Nothing related to startups should be carved in stone. Best practices can be useful but are best taken as suggestions, not rules. So I’m troubled to see some of the “lean startup” advocates get into the codification business.
I very much respect lean startup thought leaders Eric Ries and Steve Blank and the methodology they popularized at the end of the last decade. The way I see it, a lean startup is one developed along a build-test-revise-build-more-test-more strategy. It’s against long painful planning process that delays a startup for the diminishing returns of waiting too long for too much analysis. It’s a cycle of build, test, correct, then build, test and correct. It’s a get-going attitude that doesn’t wait for all the traffic lights to be green before leaving the driveway.
I don’t see the real thought leaders getting bogged down in codification. But I do see some of their followers turning a set of refreshing new ideas into a set of rules. For example, some say lean business planning must necessarily adopt the lean business canvas methodology, or it doesn’t follow the “right” method.
I say—and if you’re curious, you’ll see it in the post here lean plan and business model canvas, that the lean business canvas is often useful not absolutely necessary. It’s a summary of business model, strategy, and tactics. There are other ways to focus that same core content.
I also say that the core idea of the cycle, the test and revise, the small correction, and the quick pace, is ideal for a next-generation style of business planning. So I’d like to explore here what kind of planning might be related to the lean startup. And I hope, as you read this, that it sounds like a better planning process for a lot of organizations, not just the lean startups.
Keep the planning simple and practical.
The plan should live online, not on a document printed out somewhere. It could be in the cloud, on an online application, or a local area network. The key players can grab it from where it is, work on it and put it back.
It doesn’t need any extra frills of editing for the sake of appearances. It doesn’t include an executive summary or a description of company background or management team. It’s a plan, not a sales brochure. If you need that document later on, you can start with the plan and add the extra descriptions, summaries and editing required for showing it to outsiders.
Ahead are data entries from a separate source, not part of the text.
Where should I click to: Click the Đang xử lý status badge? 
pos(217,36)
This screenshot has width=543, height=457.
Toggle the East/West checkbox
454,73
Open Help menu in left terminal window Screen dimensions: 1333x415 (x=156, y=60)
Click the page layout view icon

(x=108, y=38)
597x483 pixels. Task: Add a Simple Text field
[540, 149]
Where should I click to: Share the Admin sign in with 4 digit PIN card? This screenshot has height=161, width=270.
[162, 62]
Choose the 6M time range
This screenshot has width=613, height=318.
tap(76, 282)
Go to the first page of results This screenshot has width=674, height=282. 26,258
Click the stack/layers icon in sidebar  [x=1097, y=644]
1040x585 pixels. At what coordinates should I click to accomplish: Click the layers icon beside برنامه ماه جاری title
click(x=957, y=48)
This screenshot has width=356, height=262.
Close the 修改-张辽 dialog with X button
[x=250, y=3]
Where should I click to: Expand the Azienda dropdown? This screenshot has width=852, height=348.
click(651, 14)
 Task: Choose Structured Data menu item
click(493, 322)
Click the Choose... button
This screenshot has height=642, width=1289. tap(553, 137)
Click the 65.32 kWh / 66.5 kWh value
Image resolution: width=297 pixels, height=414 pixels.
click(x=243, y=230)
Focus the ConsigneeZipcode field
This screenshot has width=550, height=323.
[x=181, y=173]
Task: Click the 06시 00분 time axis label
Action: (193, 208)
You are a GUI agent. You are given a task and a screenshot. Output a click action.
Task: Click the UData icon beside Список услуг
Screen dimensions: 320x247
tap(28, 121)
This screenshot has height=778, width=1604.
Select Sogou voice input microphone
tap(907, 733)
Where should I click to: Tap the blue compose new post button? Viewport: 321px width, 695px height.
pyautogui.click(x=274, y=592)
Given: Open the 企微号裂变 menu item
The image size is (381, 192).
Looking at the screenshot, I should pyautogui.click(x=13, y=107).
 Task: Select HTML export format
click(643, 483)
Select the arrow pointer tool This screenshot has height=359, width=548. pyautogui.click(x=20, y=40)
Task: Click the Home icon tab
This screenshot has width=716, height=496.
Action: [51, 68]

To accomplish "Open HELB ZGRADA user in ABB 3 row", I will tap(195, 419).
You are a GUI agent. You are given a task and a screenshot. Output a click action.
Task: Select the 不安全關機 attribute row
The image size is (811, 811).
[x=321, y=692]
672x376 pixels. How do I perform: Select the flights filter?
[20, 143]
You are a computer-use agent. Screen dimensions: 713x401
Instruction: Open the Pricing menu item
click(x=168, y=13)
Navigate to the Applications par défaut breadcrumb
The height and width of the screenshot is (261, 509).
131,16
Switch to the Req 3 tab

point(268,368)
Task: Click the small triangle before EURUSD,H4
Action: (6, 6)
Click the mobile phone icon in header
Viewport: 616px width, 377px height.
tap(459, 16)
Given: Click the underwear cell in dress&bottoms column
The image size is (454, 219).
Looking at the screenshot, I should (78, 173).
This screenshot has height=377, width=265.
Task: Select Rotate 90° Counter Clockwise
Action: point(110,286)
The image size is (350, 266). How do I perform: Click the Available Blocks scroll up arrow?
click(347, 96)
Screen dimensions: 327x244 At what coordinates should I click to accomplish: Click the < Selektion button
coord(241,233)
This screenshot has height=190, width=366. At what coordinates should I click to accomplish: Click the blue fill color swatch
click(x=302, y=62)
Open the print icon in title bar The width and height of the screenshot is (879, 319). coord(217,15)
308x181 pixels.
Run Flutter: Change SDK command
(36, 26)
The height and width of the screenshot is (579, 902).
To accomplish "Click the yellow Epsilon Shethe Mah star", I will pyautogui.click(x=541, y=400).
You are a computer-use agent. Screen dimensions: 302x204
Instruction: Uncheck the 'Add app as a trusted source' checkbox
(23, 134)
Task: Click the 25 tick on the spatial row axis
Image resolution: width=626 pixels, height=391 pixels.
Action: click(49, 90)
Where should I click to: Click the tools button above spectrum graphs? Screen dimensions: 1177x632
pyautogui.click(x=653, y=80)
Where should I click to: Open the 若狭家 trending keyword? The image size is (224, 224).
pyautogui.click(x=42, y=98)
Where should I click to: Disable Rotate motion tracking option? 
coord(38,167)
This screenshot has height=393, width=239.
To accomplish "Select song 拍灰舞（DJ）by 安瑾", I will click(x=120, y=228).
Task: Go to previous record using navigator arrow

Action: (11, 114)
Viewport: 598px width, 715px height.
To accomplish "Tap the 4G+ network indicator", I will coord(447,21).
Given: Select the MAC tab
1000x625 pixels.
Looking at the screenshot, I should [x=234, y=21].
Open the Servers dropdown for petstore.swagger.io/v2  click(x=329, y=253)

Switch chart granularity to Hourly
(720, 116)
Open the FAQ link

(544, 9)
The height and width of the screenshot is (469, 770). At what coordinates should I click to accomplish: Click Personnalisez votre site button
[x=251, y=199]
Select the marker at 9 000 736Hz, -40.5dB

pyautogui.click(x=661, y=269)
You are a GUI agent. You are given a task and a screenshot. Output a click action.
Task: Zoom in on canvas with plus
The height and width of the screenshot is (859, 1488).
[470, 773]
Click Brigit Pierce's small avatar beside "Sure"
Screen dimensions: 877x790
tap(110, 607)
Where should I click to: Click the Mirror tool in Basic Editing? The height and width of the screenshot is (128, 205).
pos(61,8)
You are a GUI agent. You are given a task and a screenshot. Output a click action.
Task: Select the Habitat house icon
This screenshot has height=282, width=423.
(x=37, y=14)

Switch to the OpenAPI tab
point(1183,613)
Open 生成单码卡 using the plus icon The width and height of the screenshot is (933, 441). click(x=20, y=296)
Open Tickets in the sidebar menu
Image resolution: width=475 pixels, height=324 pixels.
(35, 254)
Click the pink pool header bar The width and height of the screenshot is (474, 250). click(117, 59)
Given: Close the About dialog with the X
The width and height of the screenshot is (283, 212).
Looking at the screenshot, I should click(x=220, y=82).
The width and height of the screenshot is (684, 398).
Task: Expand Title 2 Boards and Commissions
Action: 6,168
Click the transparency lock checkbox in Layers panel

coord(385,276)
Your plan should include strategy, tactics, milestones metrics, accountability, and basic projections, plus a review schedule. The review schedule is critical: When will we review and revise? This keeps the plan alive.
Grow it organically.
The worst thing you could do is develop a plan before you take any action. Start with the heart of it—what’s most important—and build it like an avocado grows, from the heart outward. Don’t put anything off for planning; plan as you develop your business.
What comes first? Probably strategy, but not necessarily. Some people build their plan all around a sales forecast. It’s all modules, like blocks, and you do it in whatever order fits your personality.
Think it, plan it, test it.
It’s not like you’re not going to plan, manage and steer your company just because it’s a lean startup. On the contrary, you need to stay on top of the quickly changing plan, managing your assumptions as the reality emerges. As assumptions withstand tests–or don’t–you can quickly make adjustments.
That agile development website took off even faster than hoped? Cool. Your plan tells you how those dots were connected so you can adjust everything else. Did it take longer than expected? Same thing: Go back to the plan; look at how everything related.
Get started. Get going.
I love all the similarities between lean management, lean startups, and lean business planning. So let’s bring the vocabulary together. Real-world business planning, particularly in this rapidly changing real world we live in, should also be lean.
Plan it, build it, revise it, plan it again. That’s called the planning process, and without it you don’t control your destiny. You can’t move quickly enough. You’re always reactive and you’re not optimizing.
Lather, rinse, repeat.
Planning has to be like steering, a matter of constant small corrections within a broad navigational plan. The details change, but all within context of the long-term direction. A good planning process is cyclical. You’re always reviewing and revising.
To me, all five points seem to be a pretty good way to build planning into your business, whether you’re a “lean startup” or not.